Now that you've heard a bit about the projects we will be doing later in this class, find a dataset that you could use for the project. It should be large enough to allow for interesting analysis and non-trivial results, but small enough to download and add to the Assignment05 folder of your GitHub repository.
In the box below, describe the dataset you have selected in one or two paragraphs. Include its file name; source; how the data were collected; significance of the data; the number of rows, objects, or data points; what information is contained in each; data types (int, str, char, float, etc.) and numerical ranges where appropriate; and any details about the file that would be necessary for loading the data into a program.
NOTE: You will not have to use this dataset for your project! This is an exercise in finding and describing data for research.
I chose the dataset A million news headlines available on Kaggle (https://www.kaggle.com/therohk/million-headlines). The file name is abcnews-date-text.csv but is not included in the repo.
The dataset is a simple table in CSV format and has 2 columns and 1076225 rows. Each record (i.e., row) is a news headline from the Australian Broadcasting Corporation (ABC) between the years of 2003 and 2018. The columns are publication date and headline text.
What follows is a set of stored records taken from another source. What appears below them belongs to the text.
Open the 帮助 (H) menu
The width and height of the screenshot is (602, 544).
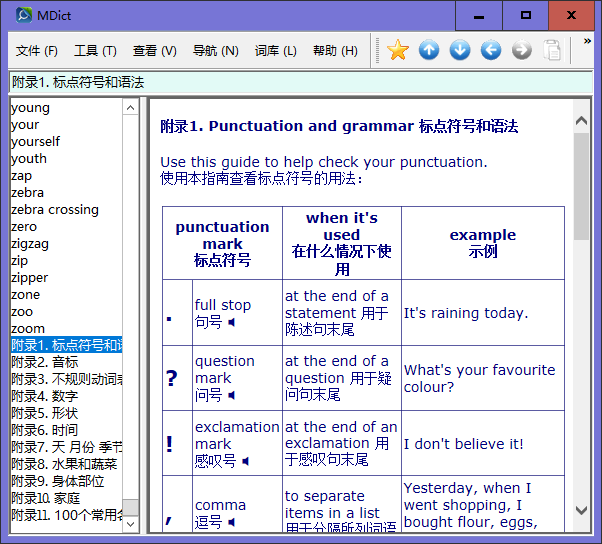click(x=335, y=51)
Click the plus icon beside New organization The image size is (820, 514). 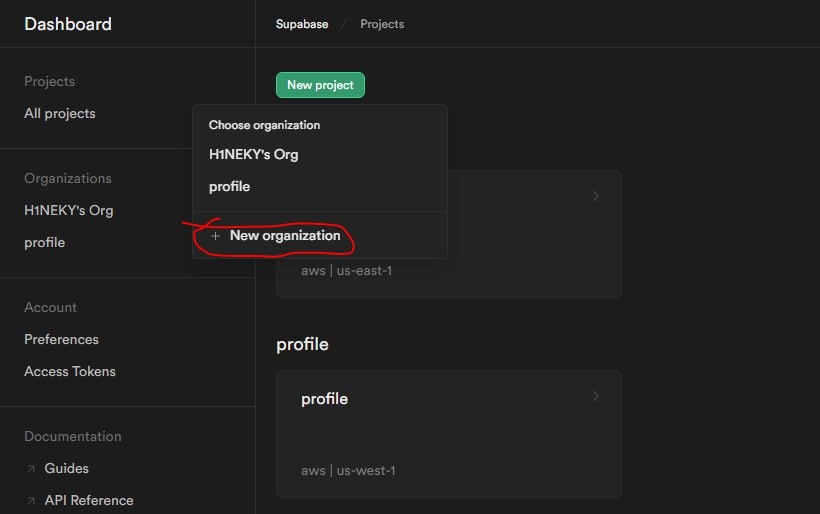pyautogui.click(x=215, y=236)
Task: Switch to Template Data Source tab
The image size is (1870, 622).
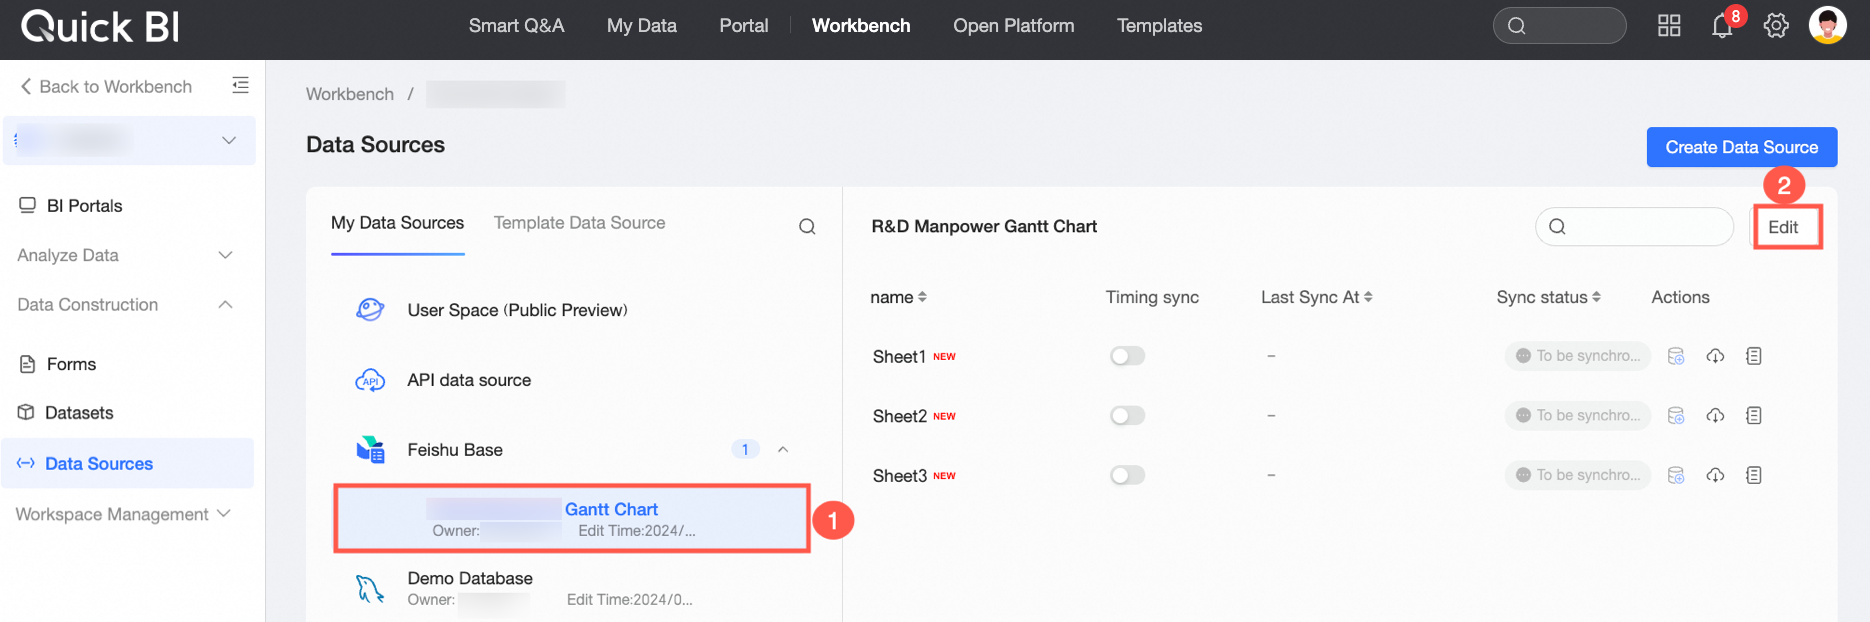Action: (x=579, y=223)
The publication date is an integer obtained by concatenating year, month, and day. Headline text is of course the headline itself in ascii.
The dataset can be used to model the key topics that dominate the news and their trends over time.
Things to Consider:
You used the collect() function for Problem 4 to move the data from RDDs to lists. This collects the distributed data, which is okay for the small datasets used presently, but would be unwise if you are using Spark to handle very large datasets.
Parallel computation can save time by completing multiple pieces of work simultaneously on different processors. However, if you were to track execution time for Problems 1-3 above and compare it with Assignment04, Assignment05 could very well be slower. Why?
When our dataset was a text, the questions we asked included "How often does each word-length occur?" and "How often does each letter occur?" Consider what questions you could ask about the dataset you described in Problem 5.
Assignment Questions:
Answer the following questions, in a couple sentences each, in the cells provided below
List the key tasks you accomplished during this assignment?
Describe the challenges you faced in addressing these tasks and how you overcame these challenges?
Did you work with other students on this assignment? If yes, how did you help them? How did they help you? Be as specific as possible.
I performed the same tasks as in the previous assignment but used Spark this time. I plotted histograms to visualize the results. I also searched and described a dataset in the way I would do for the class project.
I googled Spark implementations to get a better feel for what the Spark code is doing. I had to look up when to use collect() and when not to.
I did not work with anyone for most of the assignment. But I did receive some help to install Spark on Jetstream.